Christian theology has in a sense still not fully come to terms with the staggering implications of what I have just said. Unpacking all the riches of this enduring intimate union between God and humanity is a work in progress, and has really only just begun.

Here are a few of the follow on consequences. It means that God is still fully committed to the human race in our unfolding journey back to the bosom of the Father. It is not as though after the mission of the Son is concluded his full attention has shifted to other places and other races in this vast cosmos. Now the fortunes of God and humankind are inextricably intertwined - he is deeply interested in us, and knows our human condition thorough and through having experienced it at first hand.

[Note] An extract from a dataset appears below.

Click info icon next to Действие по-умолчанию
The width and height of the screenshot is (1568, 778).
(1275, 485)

It also means that heaven and earth are joined - the dividing wall between the two is now thin, and often crossed by the back and forth commerce of heavenly beings. Our prayers can reach up to the saints in heaven who convey our requests onwards, deeply interested as they are in what we are up to. Above all Jesus is now the junction box as it were of all Christian prayer. True Christian prayer is always Trinitarian prayer to the Father, through the Son, in the power of the Holy Spirit. By his Ascension Jesus becomes our great High Priest, seated at the right hand of the Father, who ever lives to make intercession for us. This role is bestowed on him by the Ascension.

Yet most important of all the destinies of God and humankind have now been clearly stated. As Maximus the Confessor put it, God has modified his being, has put himself through a process of humanization, in order to be usefully and effectively with us, so that we can become one with him, united to him, can undergo a process of divinization. That means that we now have a high calling, which is to share in the divine nature, to take after God, to become like him. God has made it possible for us to modify our being, to become junior partners with God in our mode of being, to come home to the ground, source and goal of our being.

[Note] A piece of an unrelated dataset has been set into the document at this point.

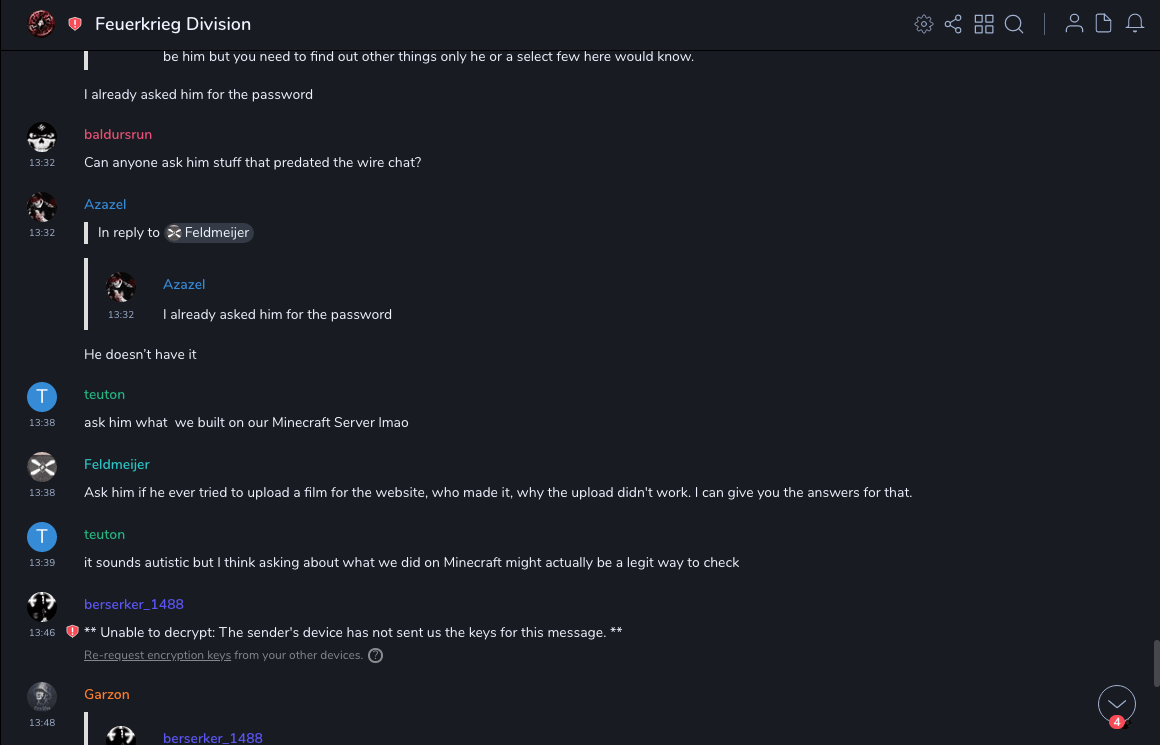Click Garzon's avatar picture
Image resolution: width=1160 pixels, height=745 pixels.
(x=42, y=697)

That doesn’t mean that we will become disembodied Spirits, pure beings dissociated from all our fleshly failings, cool, calm, utterly rational creatures, who have left behind all that is particular and peculiar to us. God likes us for our quirkiness, and our whimsicality, and the funny little features that make up each of our individual identities. C.S. Lewis got it right when he wrote:

Human life has always been lived on the edge of a precipice. Men propound mathematical theorems in beleaguered cities, conduct metaphysical arguments in condemned cells, make jokes on scaffolds, discuss the last new poem while advancing to the walls of Quebec, and comb their hair at Thermopylae. This is not panache: it is our nature.

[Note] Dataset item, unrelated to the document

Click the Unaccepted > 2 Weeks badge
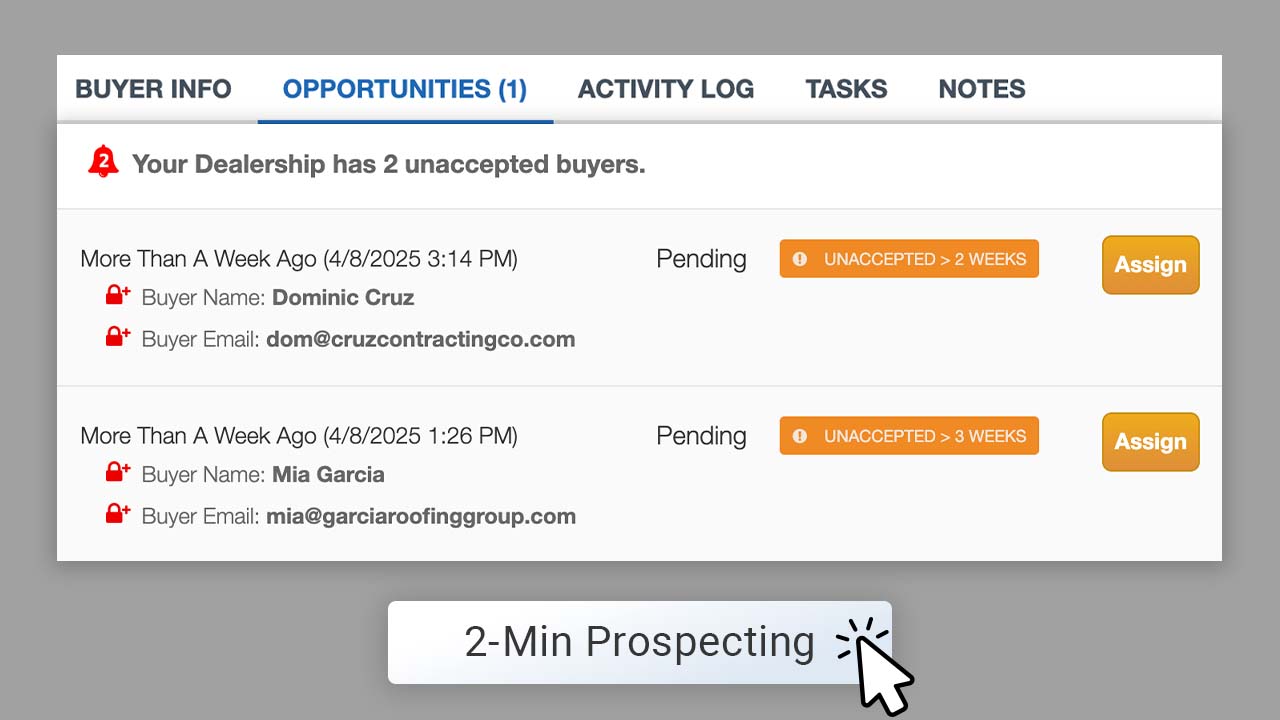 [909, 259]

And remember we will have spiritual bodies in the life of the world to come. In the Patristic Church there was much debate about what age we will all be in our risen bodies in the life of the world to come. The consensus was that we would be 30, the age at which Jesus began his ministry. So they too wanted to keep young and beautiful forever.

The American poet Walt Whitman wrote a famous poem called, I Sing the Body Electric in which he celebrated the very fleshiness of men and women’s bodies as one of the best things about being alive. I have called this sermon, I Sing the Body Ascended because in this wonderful salvation event we celebrate our eternal destiny as spiritual bodies living in intimate union with Jesus, our Divine and human Saviour.